Carolina Leão
O pop, por mais superficial que pareça, tem se tornado um campo fértil de discussão filosófica. Se as consolações de
Platão via best-sellers não fazem efeito para quem busca a auto-ajuda disfarçada em saber, o mesmo não se pode dizer dos livros que unem quadrinhos, música, romance e filosofia. Sobretudo pelo fato desse estilo não ter como objetivo apaziguar o ânimo do homem contemporâneo. É diversão e curiosidade, como a coletânea de ensaios sobre o desenho
Os Simpsons lançada ano passado no Brasil pela editora Madras.
Os Simpsons e a Filosofia é prova de como o debate considerado exclusivo das universidades se instala com espontaneidade na cultura de massa.

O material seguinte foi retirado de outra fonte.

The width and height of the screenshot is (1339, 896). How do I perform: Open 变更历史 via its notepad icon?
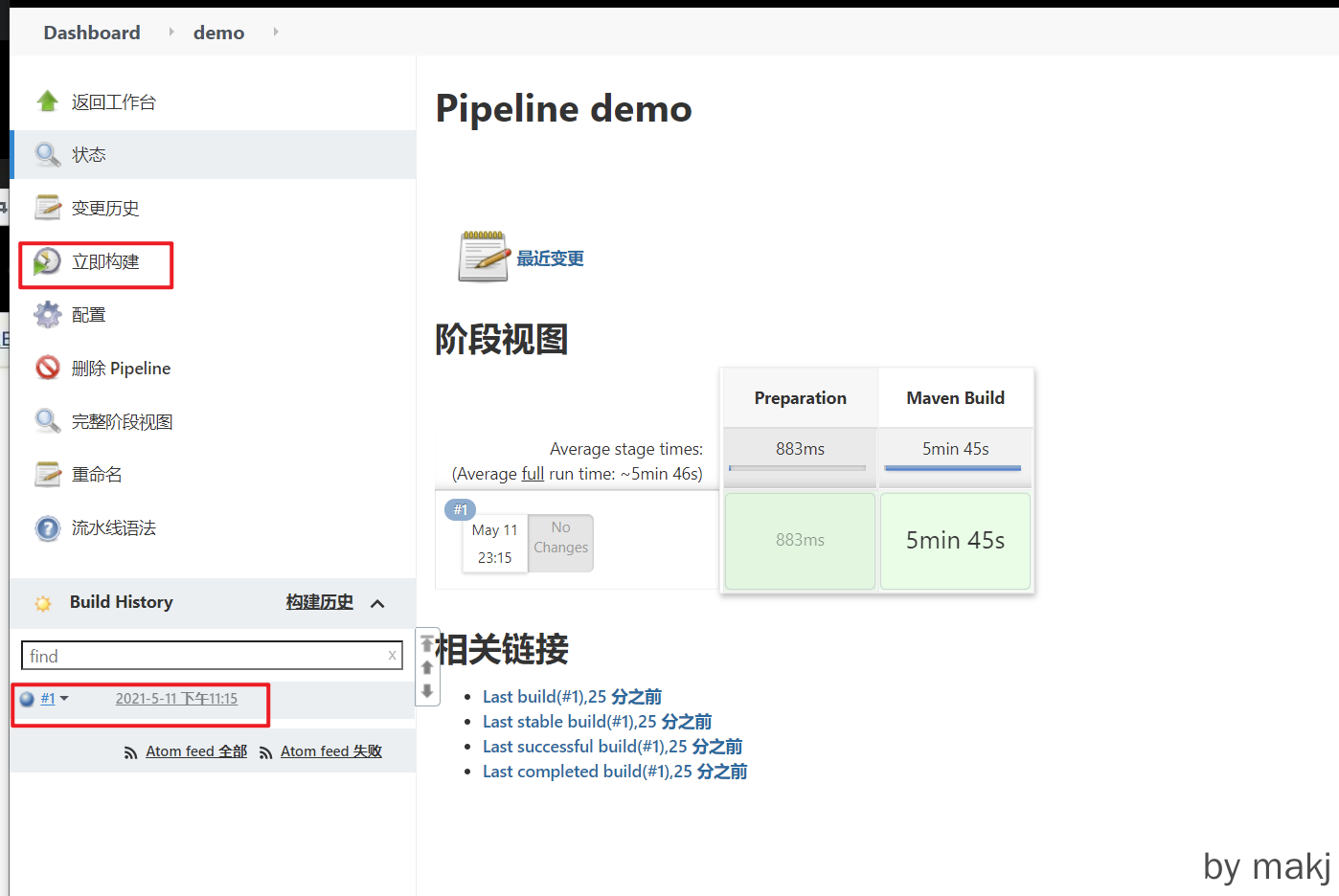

Em 18 artigos é possível confrontar dilemas éticos, políticos e estéticos no universo da bem-sucedida animação norte-americana. Ao mesmo tempo em que promove a aproximação entre ambientes aparentemente distintos, o livro permite a reflexão sobre a longa vida da série. Ainda: há a desmitificação de que para se fazer filosofia é necessário um grande questionamento acerca da existência humana. Basta, por exemplo, as travessuras de Bart.
O grande nome dessa tendência, no entanto, é o jovem escritor
Alain de Botton. O suíço radicado na Inglaterra tem se especializado na produção de obras que versam sobre o conteúdo filosófico dos cânones literários bem como das lições que os mestres do saber podem passar. Em todos os seus livros, sejam ensaios (
Ensaios de Amor) ou romances (
O Movimento Romântico), há o flerte com a filosofia em citações pop.
Como Proust pode Mudar sua Vida e
As Consolações da Filosofia são os mais representativos.
Botton fala para um público jovem, ansioso por informação. E fala sobre Mointagne, Nietzsche, Epicuro. Compõe uma atmosfera simbólica com histórias de amor, refrãos pop e promessas de felicidades como pano de fundo.
Pablo Capistrano, em
Pequenas Catástrofes, segue caminho semelhante. Best-seller em Natal (RN), o livro tem sua trama construída em cima de recortes e citações filosóficas que se misturam às referências do próprio autor (Pixies, Sonic Youth, Nietzsche, Wittgenstein).
Capistrano leva sua idéia também ao espaço virtual onde a junção entre as duas culturas são destaque.